What to produce —
Every record that follows must be returned word for word.

Source material —
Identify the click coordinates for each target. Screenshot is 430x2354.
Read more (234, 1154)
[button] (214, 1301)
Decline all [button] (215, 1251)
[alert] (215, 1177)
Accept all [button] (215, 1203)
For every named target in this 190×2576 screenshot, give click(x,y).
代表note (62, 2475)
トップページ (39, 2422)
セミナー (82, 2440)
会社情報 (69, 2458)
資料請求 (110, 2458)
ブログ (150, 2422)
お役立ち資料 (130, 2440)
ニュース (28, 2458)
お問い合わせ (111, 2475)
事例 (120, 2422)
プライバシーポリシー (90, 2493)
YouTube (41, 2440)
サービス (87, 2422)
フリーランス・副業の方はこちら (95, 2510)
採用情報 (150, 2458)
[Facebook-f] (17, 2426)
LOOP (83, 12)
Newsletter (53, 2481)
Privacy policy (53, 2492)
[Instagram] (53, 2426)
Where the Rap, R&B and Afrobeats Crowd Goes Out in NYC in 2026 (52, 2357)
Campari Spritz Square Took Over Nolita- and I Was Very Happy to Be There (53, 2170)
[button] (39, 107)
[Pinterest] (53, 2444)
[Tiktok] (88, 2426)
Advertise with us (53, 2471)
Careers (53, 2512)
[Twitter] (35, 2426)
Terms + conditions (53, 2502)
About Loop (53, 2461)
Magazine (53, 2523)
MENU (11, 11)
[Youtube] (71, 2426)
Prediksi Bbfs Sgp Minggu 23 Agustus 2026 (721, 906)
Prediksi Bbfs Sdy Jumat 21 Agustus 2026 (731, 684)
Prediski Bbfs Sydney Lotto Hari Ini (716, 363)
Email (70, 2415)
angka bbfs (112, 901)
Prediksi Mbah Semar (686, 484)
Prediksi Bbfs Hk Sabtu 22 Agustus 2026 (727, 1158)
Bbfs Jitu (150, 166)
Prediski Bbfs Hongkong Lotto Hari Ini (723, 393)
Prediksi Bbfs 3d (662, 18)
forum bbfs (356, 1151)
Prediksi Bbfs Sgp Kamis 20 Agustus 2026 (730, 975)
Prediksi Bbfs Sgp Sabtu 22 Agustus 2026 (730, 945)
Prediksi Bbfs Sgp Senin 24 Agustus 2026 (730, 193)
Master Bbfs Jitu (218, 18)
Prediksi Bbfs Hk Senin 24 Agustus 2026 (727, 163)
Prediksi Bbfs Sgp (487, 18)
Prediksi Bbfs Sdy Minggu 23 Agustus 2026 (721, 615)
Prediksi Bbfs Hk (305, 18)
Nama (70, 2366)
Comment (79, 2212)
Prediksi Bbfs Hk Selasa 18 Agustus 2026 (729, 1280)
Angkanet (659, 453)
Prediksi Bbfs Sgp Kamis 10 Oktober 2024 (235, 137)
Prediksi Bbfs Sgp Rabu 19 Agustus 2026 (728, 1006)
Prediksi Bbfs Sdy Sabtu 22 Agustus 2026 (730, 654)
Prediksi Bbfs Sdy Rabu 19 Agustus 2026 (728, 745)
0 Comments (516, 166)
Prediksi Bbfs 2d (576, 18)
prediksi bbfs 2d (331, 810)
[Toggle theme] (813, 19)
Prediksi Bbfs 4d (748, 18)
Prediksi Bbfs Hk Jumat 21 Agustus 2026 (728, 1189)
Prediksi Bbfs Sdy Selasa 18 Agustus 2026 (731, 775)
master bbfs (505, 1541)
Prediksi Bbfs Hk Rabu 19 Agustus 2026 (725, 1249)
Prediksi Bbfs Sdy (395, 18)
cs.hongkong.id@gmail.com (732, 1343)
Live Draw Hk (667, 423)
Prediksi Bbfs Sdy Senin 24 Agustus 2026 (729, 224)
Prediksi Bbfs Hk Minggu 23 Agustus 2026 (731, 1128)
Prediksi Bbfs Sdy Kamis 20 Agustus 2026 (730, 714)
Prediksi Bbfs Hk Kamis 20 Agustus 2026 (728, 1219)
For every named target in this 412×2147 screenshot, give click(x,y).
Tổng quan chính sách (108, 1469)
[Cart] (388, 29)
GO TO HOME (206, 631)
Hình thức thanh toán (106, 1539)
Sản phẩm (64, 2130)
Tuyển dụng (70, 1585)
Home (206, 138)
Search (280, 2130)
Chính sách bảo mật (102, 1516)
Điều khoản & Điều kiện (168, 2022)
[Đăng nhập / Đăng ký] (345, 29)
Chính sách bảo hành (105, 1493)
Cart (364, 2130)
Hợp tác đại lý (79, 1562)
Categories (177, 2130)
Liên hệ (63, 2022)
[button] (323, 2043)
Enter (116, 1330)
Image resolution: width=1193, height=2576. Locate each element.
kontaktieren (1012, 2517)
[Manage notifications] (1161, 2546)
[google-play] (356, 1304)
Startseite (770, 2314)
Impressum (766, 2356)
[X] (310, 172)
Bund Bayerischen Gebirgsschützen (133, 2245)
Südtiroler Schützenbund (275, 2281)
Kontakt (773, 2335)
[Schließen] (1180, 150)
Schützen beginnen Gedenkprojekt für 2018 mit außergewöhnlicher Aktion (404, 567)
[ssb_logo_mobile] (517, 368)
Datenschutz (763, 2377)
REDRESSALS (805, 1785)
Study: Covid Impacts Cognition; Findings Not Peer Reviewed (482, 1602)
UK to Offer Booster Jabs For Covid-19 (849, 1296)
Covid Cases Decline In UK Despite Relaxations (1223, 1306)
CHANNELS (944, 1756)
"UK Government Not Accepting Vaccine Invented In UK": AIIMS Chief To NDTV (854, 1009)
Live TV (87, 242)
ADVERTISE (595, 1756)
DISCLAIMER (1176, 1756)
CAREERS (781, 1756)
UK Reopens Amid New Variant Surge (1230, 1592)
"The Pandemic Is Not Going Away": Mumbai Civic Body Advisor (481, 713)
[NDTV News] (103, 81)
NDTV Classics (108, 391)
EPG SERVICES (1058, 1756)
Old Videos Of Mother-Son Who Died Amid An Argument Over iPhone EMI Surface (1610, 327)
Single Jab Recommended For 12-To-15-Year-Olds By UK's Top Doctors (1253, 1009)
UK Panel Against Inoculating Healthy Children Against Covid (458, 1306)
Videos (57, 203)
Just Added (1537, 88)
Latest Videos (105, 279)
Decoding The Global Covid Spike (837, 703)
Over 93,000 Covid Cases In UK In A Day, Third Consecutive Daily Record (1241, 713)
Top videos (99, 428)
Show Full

Solution for this task —
Identify the click coordinates for each target. Screenshot is 430x2354.
Read more (234, 1154)
[button] (214, 1301)
Decline all [button] (215, 1251)
[alert] (215, 1177)
Accept all [button] (215, 1203)
For every named target in this 190×2576 screenshot, give click(x,y).
代表note (62, 2475)
トップページ (39, 2422)
セミナー (82, 2440)
会社情報 (69, 2458)
資料請求 (110, 2458)
ブログ (150, 2422)
お役立ち資料 (130, 2440)
ニュース (28, 2458)
お問い合わせ (111, 2475)
事例 (120, 2422)
プライバシーポリシー (90, 2493)
YouTube (41, 2440)
サービス (87, 2422)
フリーランス・副業の方はこちら (95, 2510)
採用情報 (150, 2458)
[Facebook-f] (17, 2426)
LOOP (83, 12)
Newsletter (53, 2481)
Privacy policy (53, 2492)
[Instagram] (53, 2426)
Where the Rap, R&B and Afrobeats Crowd Goes Out in NYC in 2026 (52, 2357)
Campari Spritz Square Took Over Nolita- and I Was Very Happy to Be There (53, 2170)
[button] (39, 107)
[Pinterest] (53, 2444)
[Tiktok] (88, 2426)
Advertise with us (53, 2471)
Careers (53, 2512)
[Twitter] (35, 2426)
Terms + conditions (53, 2502)
About Loop (53, 2461)
Magazine (53, 2523)
MENU (11, 11)
[Youtube] (71, 2426)
Prediksi Bbfs Sgp Minggu 23 Agustus 2026 (721, 906)
Prediksi Bbfs Sdy Jumat 21 Agustus 2026 (731, 684)
Prediski Bbfs Sydney Lotto Hari Ini (716, 363)
Email (70, 2415)
angka bbfs (112, 901)
Prediksi Mbah Semar (686, 484)
Prediksi Bbfs Hk Sabtu 22 Agustus 2026 (727, 1158)
Bbfs Jitu (150, 166)
Prediski Bbfs Hongkong Lotto Hari Ini (723, 393)
Prediksi Bbfs 3d (662, 18)
forum bbfs (356, 1151)
Prediksi Bbfs Sgp Kamis 20 Agustus 2026 (730, 975)
Prediksi Bbfs Sgp Sabtu 22 Agustus 2026 (730, 945)
Prediksi Bbfs Sgp Senin 24 Agustus 2026 (730, 193)
Master Bbfs Jitu (218, 18)
Prediksi Bbfs Hk Senin 24 Agustus 2026 (727, 163)
Prediksi Bbfs Sgp (487, 18)
Prediksi Bbfs Sdy Minggu 23 Agustus 2026 (721, 615)
Prediksi Bbfs Hk (305, 18)
Nama (70, 2366)
Comment (79, 2212)
Prediksi Bbfs Hk Selasa 18 Agustus 2026 (729, 1280)
Angkanet (659, 453)
Prediksi Bbfs Sgp Kamis 10 Oktober 2024 (235, 137)
Prediksi Bbfs Sgp Rabu 19 Agustus 2026 (728, 1006)
Prediksi Bbfs Sdy Sabtu 22 Agustus 2026 (730, 654)
Prediksi Bbfs Sdy Rabu 19 Agustus 2026 (728, 745)
0 Comments (516, 166)
Prediksi Bbfs 2d (576, 18)
prediksi bbfs 2d (331, 810)
[Toggle theme] (813, 19)
Prediksi Bbfs 4d (748, 18)
Prediksi Bbfs Hk Jumat 21 Agustus 2026 (728, 1189)
Prediksi Bbfs Sdy Selasa 18 Agustus 2026 (731, 775)
master bbfs (505, 1541)
Prediksi Bbfs Hk Rabu 19 Agustus 2026 (725, 1249)
Prediksi Bbfs Sdy (395, 18)
cs.hongkong.id@gmail.com (732, 1343)
Live Draw Hk (667, 423)
Prediksi Bbfs Sdy Senin 24 Agustus 2026 (729, 224)
Prediksi Bbfs Hk Minggu 23 Agustus 2026 (731, 1128)
Prediksi Bbfs Sdy Kamis 20 Agustus 2026 (730, 714)
Prediksi Bbfs Hk Kamis 20 Agustus 2026 (728, 1219)
For every named target in this 412×2147 screenshot, give click(x,y).
Tổng quan chính sách (108, 1469)
[Cart] (388, 29)
GO TO HOME (206, 631)
Hình thức thanh toán (106, 1539)
Sản phẩm (64, 2130)
Tuyển dụng (70, 1585)
Home (206, 138)
Search (280, 2130)
Chính sách bảo mật (102, 1516)
Điều khoản & Điều kiện (168, 2022)
[Đăng nhập / Đăng ký] (345, 29)
Chính sách bảo hành (105, 1493)
Cart (364, 2130)
Hợp tác đại lý (79, 1562)
Categories (177, 2130)
Liên hệ (63, 2022)
[button] (323, 2043)
Enter (116, 1330)
Image resolution: width=1193, height=2576. Locate each element.
kontaktieren (1012, 2517)
[Manage notifications] (1161, 2546)
[google-play] (356, 1304)
Startseite (770, 2314)
Impressum (766, 2356)
[X] (310, 172)
Bund Bayerischen Gebirgsschützen (133, 2245)
Südtiroler Schützenbund (275, 2281)
Kontakt (773, 2335)
[Schließen] (1180, 150)
Schützen beginnen Gedenkprojekt für 2018 mit außergewöhnlicher Aktion (404, 567)
[ssb_logo_mobile] (517, 368)
Datenschutz (763, 2377)
REDRESSALS (805, 1785)
Study: Covid Impacts Cognition; Findings Not Peer Reviewed (482, 1602)
UK to Offer Booster Jabs For Covid-19 (849, 1296)
Covid Cases Decline In UK Despite Relaxations (1223, 1306)
CHANNELS (944, 1756)
"UK Government Not Accepting Vaccine Invented In UK": AIIMS Chief To NDTV (854, 1009)
Live TV (87, 242)
ADVERTISE (595, 1756)
DISCLAIMER (1176, 1756)
CAREERS (781, 1756)
UK Reopens Amid New Variant Surge (1230, 1592)
"The Pandemic Is Not Going Away": Mumbai Civic Body Advisor (481, 713)
[NDTV News] (103, 81)
NDTV Classics (108, 391)
EPG SERVICES (1058, 1756)
Old Videos Of Mother-Son Who Died Amid An Argument Over iPhone EMI Surface (1610, 327)
Single Jab Recommended For 12-To-15-Year-Olds By UK's Top Doctors (1253, 1009)
UK Panel Against Inoculating Healthy Children Against Covid (458, 1306)
Videos (57, 203)
Just Added (1537, 88)
Latest Videos (105, 279)
Decoding The Global Covid Spike (837, 703)
Over 93,000 Covid Cases In UK In A Day, Third Consecutive Daily Record (1241, 713)
Top videos (99, 428)
Show Full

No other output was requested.